Anger at nothing, anger at no one
Consumes the remnant of our fading days
In raging against deeds without a doer
(Which therefore do not qualify as deeds)
Deprives us now of joys we yet might taste
Poisoning pleasures still within our reach.
Fists shaken at the all unknowing void
Cannot be used to work what good we may
To make the world a better place for minds
(Our own and those we love or care about )

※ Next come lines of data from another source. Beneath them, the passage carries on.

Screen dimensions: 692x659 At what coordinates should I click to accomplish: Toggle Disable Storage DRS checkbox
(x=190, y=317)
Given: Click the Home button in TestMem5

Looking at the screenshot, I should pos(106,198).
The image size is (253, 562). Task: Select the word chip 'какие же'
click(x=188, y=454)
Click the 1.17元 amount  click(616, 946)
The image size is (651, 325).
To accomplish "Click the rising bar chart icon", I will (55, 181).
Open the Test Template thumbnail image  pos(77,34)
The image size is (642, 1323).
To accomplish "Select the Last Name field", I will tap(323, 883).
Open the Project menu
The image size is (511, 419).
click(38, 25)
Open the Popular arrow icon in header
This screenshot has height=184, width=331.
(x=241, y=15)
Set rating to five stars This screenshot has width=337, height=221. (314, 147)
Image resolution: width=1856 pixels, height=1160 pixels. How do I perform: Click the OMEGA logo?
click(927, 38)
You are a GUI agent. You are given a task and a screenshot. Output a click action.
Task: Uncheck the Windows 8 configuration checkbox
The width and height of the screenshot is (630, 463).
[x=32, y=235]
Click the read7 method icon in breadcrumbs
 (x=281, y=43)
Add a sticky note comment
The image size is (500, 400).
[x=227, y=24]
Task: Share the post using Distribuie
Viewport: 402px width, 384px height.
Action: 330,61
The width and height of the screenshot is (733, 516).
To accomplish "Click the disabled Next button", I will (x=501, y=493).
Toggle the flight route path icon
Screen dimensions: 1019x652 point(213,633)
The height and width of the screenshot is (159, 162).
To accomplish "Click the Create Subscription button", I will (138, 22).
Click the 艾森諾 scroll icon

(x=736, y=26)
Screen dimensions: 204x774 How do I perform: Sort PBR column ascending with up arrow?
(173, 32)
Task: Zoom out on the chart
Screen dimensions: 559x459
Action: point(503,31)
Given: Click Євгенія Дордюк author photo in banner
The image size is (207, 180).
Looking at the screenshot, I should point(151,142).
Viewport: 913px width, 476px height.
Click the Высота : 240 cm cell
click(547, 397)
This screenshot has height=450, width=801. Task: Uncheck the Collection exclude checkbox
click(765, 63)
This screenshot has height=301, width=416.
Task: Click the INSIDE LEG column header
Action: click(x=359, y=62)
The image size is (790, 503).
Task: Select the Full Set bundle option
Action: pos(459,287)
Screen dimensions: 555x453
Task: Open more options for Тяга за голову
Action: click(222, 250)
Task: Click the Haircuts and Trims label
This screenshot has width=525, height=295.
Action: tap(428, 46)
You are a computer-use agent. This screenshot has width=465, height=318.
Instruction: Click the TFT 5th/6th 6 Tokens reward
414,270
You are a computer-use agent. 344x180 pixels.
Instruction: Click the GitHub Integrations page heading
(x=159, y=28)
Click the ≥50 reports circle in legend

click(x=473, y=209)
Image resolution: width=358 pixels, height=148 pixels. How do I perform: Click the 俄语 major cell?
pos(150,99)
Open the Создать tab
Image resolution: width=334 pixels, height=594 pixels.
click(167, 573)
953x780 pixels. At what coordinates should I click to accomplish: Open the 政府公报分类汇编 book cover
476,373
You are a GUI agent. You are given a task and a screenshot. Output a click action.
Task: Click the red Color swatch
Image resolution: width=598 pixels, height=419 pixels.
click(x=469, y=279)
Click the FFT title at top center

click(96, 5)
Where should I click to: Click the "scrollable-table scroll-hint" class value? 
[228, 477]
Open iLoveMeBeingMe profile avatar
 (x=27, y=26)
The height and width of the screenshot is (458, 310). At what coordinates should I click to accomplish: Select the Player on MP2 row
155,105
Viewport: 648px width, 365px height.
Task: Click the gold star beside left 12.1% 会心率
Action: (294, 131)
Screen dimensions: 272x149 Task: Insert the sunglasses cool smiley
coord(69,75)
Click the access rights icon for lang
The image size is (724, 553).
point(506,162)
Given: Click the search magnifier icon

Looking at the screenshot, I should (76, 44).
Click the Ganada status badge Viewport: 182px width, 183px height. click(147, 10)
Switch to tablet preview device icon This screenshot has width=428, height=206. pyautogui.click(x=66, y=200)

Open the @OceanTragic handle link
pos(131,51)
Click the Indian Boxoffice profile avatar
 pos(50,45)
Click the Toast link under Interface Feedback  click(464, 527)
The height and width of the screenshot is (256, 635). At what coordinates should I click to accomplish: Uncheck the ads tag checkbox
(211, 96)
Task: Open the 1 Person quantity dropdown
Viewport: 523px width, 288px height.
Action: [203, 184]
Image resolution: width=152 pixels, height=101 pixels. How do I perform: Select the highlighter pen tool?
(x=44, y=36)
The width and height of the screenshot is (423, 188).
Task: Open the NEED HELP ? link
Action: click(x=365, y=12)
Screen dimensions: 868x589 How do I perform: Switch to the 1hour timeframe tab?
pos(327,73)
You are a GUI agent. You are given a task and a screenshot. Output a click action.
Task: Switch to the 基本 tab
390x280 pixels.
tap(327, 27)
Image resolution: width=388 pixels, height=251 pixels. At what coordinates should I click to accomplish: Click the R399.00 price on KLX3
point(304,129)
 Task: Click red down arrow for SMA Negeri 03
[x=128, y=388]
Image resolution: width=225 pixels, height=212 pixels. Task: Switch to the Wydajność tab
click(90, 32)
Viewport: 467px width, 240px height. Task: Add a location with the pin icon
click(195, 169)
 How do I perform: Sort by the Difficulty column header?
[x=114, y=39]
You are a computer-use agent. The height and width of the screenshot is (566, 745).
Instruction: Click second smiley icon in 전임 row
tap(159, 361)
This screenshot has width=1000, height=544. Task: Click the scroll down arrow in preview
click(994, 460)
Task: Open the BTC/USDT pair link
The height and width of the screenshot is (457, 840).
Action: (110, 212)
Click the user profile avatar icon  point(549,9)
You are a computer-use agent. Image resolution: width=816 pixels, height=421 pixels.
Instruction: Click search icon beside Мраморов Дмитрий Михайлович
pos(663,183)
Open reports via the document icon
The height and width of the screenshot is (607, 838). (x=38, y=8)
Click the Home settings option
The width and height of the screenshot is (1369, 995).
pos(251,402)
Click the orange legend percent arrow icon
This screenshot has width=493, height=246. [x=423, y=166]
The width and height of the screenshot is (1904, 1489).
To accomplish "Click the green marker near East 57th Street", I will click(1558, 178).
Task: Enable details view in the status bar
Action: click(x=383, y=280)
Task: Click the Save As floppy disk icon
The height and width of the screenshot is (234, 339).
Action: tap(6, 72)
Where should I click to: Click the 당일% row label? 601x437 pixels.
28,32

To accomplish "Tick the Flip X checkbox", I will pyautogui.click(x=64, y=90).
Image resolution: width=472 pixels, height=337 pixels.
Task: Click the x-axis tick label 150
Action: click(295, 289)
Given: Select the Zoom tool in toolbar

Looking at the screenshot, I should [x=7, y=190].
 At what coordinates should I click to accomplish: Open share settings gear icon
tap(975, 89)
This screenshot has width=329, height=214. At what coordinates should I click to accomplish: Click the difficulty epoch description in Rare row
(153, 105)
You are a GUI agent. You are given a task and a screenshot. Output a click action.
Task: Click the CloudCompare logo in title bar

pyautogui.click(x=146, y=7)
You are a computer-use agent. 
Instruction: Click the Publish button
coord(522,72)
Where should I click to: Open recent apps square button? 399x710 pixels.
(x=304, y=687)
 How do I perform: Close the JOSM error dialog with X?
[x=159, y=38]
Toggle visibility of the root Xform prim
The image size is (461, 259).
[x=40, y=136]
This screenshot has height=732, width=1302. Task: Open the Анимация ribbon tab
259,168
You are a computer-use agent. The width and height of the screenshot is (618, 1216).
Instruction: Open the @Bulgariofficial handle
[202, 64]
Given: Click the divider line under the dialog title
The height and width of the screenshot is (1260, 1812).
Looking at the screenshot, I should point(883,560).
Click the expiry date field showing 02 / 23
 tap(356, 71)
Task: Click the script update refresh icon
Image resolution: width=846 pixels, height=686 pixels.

So do not rage against the dying light
Rather make what use of it you can
Do not despise the sunset but make hay
Whilst red and gold illuminate the land
Perhaps as twilight deepens there ’s a chance
Of love to feel or one last thing to do
Don’t waste last chances, don’t waste the last light
In rage against the light because it’s last
And if for you the twilight is too bleak
And nothing trumps the somethings that remain
Then DO go gentle into that good night
(First thanking those who brought what good there was)
Walk through death’s door to darkness, head held high.
Rage is a waste for we were born to die.
If there's no god and no hidden hand and minds emerge from undirected mindlessness, why not rage if that's what you feel like doing?
Why assume that rage is a waste? Since as you point out, there's no god, no master plan, etc., what's waste for you may not be waste for me and vice versa.
The verb's etymology tells me raging is not necessarily a bad thing, e.g., "to romp, frolic, to behave wantonly (c1201), to move, fidget, to become agitated..." I myself often fidget, am often agitated, yet rarely frolic or behave wantonly, but I sure as hell wouldn't mind doing so.